### ЦЕЛЬ ЗАДАНИЯ
Верни без изменений отрывок из текста страницы: начни с фрагмента, содержащего слова «Валерий Сендеров.», и остановись после слов «с Игорем Шайтановым1.».

Так что была та тюремная ночь — репетицией близкого будущего.

“Как известно, история ничему не учит”. Впрочем, никому не известно, соответствует ли действительности этот стереотипный афоризм. Как измерить влияние на мозги людей неиссякающих потоков исторической литературы? И литературы “типа исторической”, разумеется, тоже… Несенсационная, сдержанная книга Тырковой-Вильямс не произведет в мышлении кардинального переворота. Но в нашем постижении предкатастрофных реалий она может сыграть свою отрезвляющую роль. Думается, сам автор счел бы такую роль значительной и важной.

Валерий Сендеров.

Время отложенное и раздробленное

Татьяна Щербина. Запас прочности. Роман. М., ОГИ, 2006, 288 стр. (“ОГИ-проза”).

Александр Бараш. Счастливое детство. Ретроактивный дневник. М.,

“Новое литературное обозрение”, 2006, 200 стр.

Темы детства и детского в более широком смысле, при всей своей укорененности в постромантической культуре, становятся важнейшими, чуть ли не центральными в самых различных аспектах современной словесности. К примеру, немаловажен здесь разговор об инфантильной оптике, характерной в основном для молодой (но не только) русской поэзии: мне приходилось об этом писать и даже дискутировать с Игорем Шайтановым1.

Детство возникает как объект манипуляции, или как метафора, или как своего рода регрессивная или вневременная утопия. Наряду с этим затрагивается и отрочество, странный момент пред-инициации,

в нашей (то есть вообще современной) культуре навеки отложенной (школа, армия, институт берут на себя инициационные функции, но выводят их из пространства сакрального). В антропологии подобное состояние называется “зоной перехода”, но своего рода отложенное пребывание в этой переходной зоне порождает особые психотические типы — и особые виды текстов. “Алиса в Стране чудес” Л. Кэрролла и фильм “Гостья из будущего” (или, во втором случае, “Приключения Электроника”) — произведения абсолютно разной прагматики, но занятно, чем они порождены и от чего отталкиваются: первое — от викторианской морали, вторые — от позднего совка, формально также вполне пуританского. Максимально негибкие, ханжеские, изымающие тело из пространства говорения, культуры эти парадоксальным (но и вполне объяснимым) образом создают сказки, построенные на поиске высших проблем ребенком — и на мерцающем, запретном, непроизносимом эротизме самого состояния предвзрослости.

Симптоматика сказочной прозы или фантастического кинематографа является, по-моему, системообразующей для разговора как о детстве, так и о взрослении и становлении в определенные эпохи. Роман воспитания в расширительном смысле — одна из самых общих моделей нарративного текстопорождения, но столь же верна и историко-культурная специфика этих форм становления. У Филдинга будет один сценарий, у Льва Толстого — другой, у Льва Кассиля — третий, и это не видовые, но родовые отличия.

### ИСХОДНЫЕ ДАННЫЕ
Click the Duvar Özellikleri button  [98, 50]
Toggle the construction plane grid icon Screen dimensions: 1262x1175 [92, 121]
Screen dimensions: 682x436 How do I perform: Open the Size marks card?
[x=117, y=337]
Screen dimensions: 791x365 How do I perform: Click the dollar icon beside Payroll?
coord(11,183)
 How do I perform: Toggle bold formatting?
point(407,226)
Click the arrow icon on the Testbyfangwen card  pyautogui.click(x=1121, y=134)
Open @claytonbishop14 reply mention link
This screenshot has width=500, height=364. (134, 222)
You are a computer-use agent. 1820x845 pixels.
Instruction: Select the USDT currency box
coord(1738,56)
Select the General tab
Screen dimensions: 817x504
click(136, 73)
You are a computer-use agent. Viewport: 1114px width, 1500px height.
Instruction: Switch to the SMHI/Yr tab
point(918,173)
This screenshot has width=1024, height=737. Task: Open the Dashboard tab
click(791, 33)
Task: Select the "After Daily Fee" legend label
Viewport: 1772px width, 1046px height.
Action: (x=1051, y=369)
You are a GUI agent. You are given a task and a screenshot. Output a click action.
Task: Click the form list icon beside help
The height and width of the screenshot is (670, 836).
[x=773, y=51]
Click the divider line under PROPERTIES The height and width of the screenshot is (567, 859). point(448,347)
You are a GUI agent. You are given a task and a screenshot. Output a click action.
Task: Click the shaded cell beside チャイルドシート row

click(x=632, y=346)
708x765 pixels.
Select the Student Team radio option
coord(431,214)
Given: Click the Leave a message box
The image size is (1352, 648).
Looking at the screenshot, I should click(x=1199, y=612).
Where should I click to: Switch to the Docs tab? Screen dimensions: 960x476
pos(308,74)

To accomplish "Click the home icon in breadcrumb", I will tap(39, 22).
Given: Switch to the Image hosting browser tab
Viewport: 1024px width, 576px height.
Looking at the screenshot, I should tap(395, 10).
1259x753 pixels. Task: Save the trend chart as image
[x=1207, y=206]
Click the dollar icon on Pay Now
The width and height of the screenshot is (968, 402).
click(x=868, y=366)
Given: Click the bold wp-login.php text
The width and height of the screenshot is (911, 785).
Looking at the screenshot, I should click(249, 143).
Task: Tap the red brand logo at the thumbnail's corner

### ОТВЕТ
Валерий Сендеров.

Время отложенное и раздробленное

Татьяна Щербина. Запас прочности. Роман. М., ОГИ, 2006, 288 стр. (“ОГИ-проза”).

Александр Бараш. Счастливое детство. Ретроактивный дневник. М.,

“Новое литературное обозрение”, 2006, 200 стр.

Темы детства и детского в более широком смысле, при всей своей укорененности в постромантической культуре, становятся важнейшими, чуть ли не центральными в самых различных аспектах современной словесности. К примеру, немаловажен здесь разговор об инфантильной оптике, характерной в основном для молодой (но не только) русской поэзии: мне приходилось об этом писать и даже дискутировать с Игорем Шайтановым1.